So there I am at 07:30 this morning, transported back to 1973, listening to David Bowie in concert, performing Moonage Daydream at four hundred decibels on my new replacement BOSE earbuds. Charlie and I were on the downward stretch towards Castle Cannon, on a [dog] walk of just a smidge under 1.5 miles, when I spied a guy about five hundred yards in front of me faffing about.
"Oh, for FFS! Here we go." I exclaimed. The guy had hopped off his bike, where you can see the turn in the picture. He then proceeded to push the bike forward and then backwards; he got on the bike and got off the bike. "FFS, you're taking the piss!" I breathed under my breath.
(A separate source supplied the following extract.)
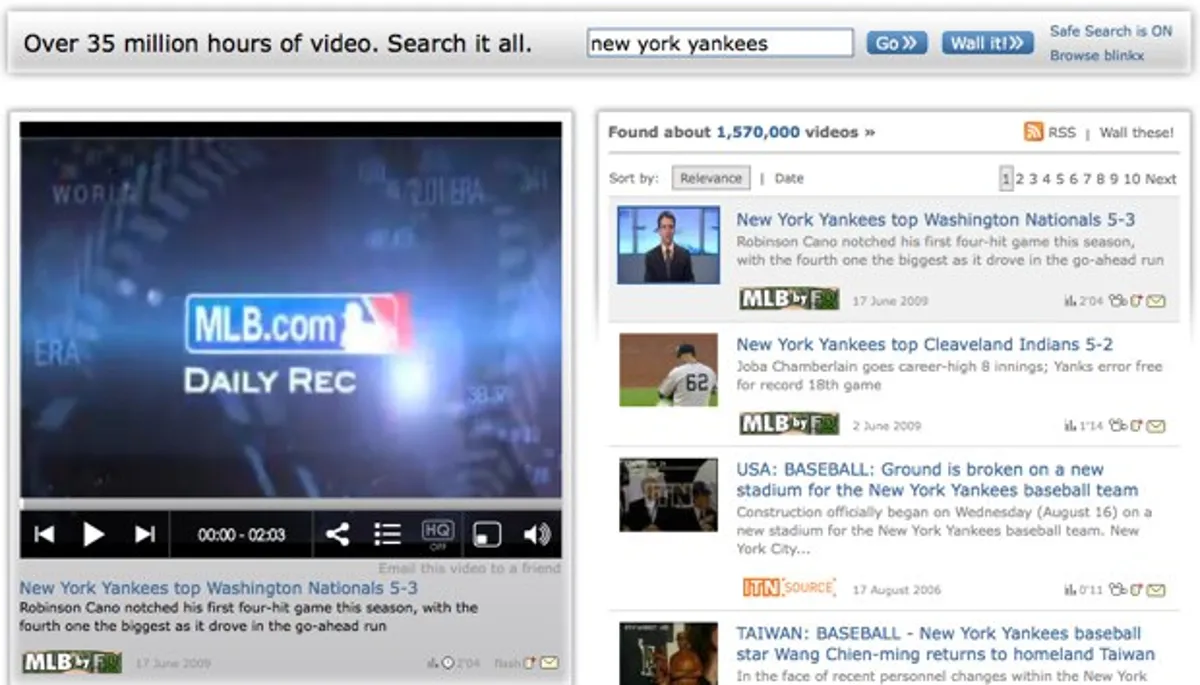Sort results by Date
The height and width of the screenshot is (685, 1200).
[789, 177]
I quickly opened the camera app and snapped him as evidence because I know some of you are beginning to wonder if I'm making up these encounters.
Now, don't forget, I still have Bowie's (Herbie Flowers) guitar rifting at full volume in my ears.
🚲 "You know a tack'n shop mate?"
🐕🦺 "Sorry?"
🚲 "You know a tack'n shop?"
🐕🦺 "Hang on, let me take my earbud out [🧠 you ignorant caaant]."
🚲 "Do you know where there's a fishing tack'n shop?"
🐕🦺 "OH, a fishing 'tackle' shop."
🚲 "Yeah, the one up the road closed."
🧠 WTF? I've lived here nearly twenty-eight years, and there's never been a fishing tackle shop up the town.
🐕🦺 "No idea, mate, sorry."
I quickly ushered Charlie forward as Eddy Merckx (Look him up) continued to bellow at me as Charlie and I walked briskly on.
There is, or was, a rather large fishing tackle shop about five or six miles away, but I wasn't going to get involved in a conversation with a strange individual at seven thirty in the morning in the middle of a housing estate with the nearest fishing pool five miles away.